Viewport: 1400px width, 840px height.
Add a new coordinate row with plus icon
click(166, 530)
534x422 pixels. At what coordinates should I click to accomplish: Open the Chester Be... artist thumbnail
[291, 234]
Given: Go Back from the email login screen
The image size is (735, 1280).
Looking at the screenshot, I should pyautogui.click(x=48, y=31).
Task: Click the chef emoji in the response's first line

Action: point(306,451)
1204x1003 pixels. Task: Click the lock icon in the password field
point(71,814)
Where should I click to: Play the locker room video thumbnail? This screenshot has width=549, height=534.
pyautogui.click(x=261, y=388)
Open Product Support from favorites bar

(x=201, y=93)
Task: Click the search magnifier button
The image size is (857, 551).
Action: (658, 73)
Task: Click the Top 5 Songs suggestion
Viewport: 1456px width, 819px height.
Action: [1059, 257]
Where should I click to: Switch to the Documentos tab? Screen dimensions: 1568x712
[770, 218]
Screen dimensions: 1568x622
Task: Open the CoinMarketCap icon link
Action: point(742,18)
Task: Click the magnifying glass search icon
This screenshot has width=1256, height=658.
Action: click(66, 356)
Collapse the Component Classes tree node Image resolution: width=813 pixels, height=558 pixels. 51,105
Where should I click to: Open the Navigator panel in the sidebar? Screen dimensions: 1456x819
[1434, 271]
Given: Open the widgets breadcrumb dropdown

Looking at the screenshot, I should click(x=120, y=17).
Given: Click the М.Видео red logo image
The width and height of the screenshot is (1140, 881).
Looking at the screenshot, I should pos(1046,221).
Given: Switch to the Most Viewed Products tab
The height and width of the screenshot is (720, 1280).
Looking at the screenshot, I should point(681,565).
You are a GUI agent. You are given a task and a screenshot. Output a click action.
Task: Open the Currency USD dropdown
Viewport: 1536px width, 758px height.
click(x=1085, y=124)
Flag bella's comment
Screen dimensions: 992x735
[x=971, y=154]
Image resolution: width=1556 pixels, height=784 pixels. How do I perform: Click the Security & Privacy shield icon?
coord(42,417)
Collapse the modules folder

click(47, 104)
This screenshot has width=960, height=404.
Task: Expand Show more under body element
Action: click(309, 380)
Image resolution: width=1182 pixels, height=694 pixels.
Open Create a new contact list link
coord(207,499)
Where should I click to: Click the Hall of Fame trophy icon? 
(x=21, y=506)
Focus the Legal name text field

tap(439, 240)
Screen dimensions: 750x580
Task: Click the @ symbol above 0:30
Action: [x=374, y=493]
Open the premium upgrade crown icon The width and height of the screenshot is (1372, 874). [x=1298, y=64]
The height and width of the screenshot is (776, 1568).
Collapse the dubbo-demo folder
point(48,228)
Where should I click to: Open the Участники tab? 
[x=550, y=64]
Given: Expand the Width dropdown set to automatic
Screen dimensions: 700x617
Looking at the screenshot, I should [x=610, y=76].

|---|

EXERCISE INSTRUCTIONS :: Please copy the items above again word for word, beginning at the line that has "Task: Click the Top 5 Songs suggestion" and stopping after the line that has "[x=550, y=64]".

RESULT ::
Task: Click the Top 5 Songs suggestion
Viewport: 1456px width, 819px height.
Action: [1059, 257]
Where should I click to: Switch to the Documentos tab? Screen dimensions: 1568x712
[770, 218]
Screen dimensions: 1568x622
Task: Open the CoinMarketCap icon link
Action: point(742,18)
Task: Click the magnifying glass search icon
This screenshot has width=1256, height=658.
Action: click(66, 356)
Collapse the Component Classes tree node Image resolution: width=813 pixels, height=558 pixels. 51,105
Where should I click to: Open the Navigator panel in the sidebar? Screen dimensions: 1456x819
[1434, 271]
Given: Open the widgets breadcrumb dropdown

Looking at the screenshot, I should click(x=120, y=17).
Given: Click the М.Видео red logo image
The width and height of the screenshot is (1140, 881).
Looking at the screenshot, I should pos(1046,221).
Given: Switch to the Most Viewed Products tab
The height and width of the screenshot is (720, 1280).
Looking at the screenshot, I should point(681,565).
You are a GUI agent. You are given a task and a screenshot. Output a click action.
Task: Open the Currency USD dropdown
Viewport: 1536px width, 758px height.
click(x=1085, y=124)
Flag bella's comment
Screen dimensions: 992x735
[x=971, y=154]
Image resolution: width=1556 pixels, height=784 pixels. How do I perform: Click the Security & Privacy shield icon?
coord(42,417)
Collapse the modules folder

click(47, 104)
This screenshot has width=960, height=404.
Task: Expand Show more under body element
Action: click(309, 380)
Image resolution: width=1182 pixels, height=694 pixels.
Open Create a new contact list link
coord(207,499)
Where should I click to: Click the Hall of Fame trophy icon? 
(x=21, y=506)
Focus the Legal name text field

tap(439, 240)
Screen dimensions: 750x580
Task: Click the @ symbol above 0:30
Action: [x=374, y=493]
Open the premium upgrade crown icon The width and height of the screenshot is (1372, 874). [x=1298, y=64]
The height and width of the screenshot is (776, 1568).
Collapse the dubbo-demo folder
point(48,228)
Where should I click to: Open the Участники tab? 
[x=550, y=64]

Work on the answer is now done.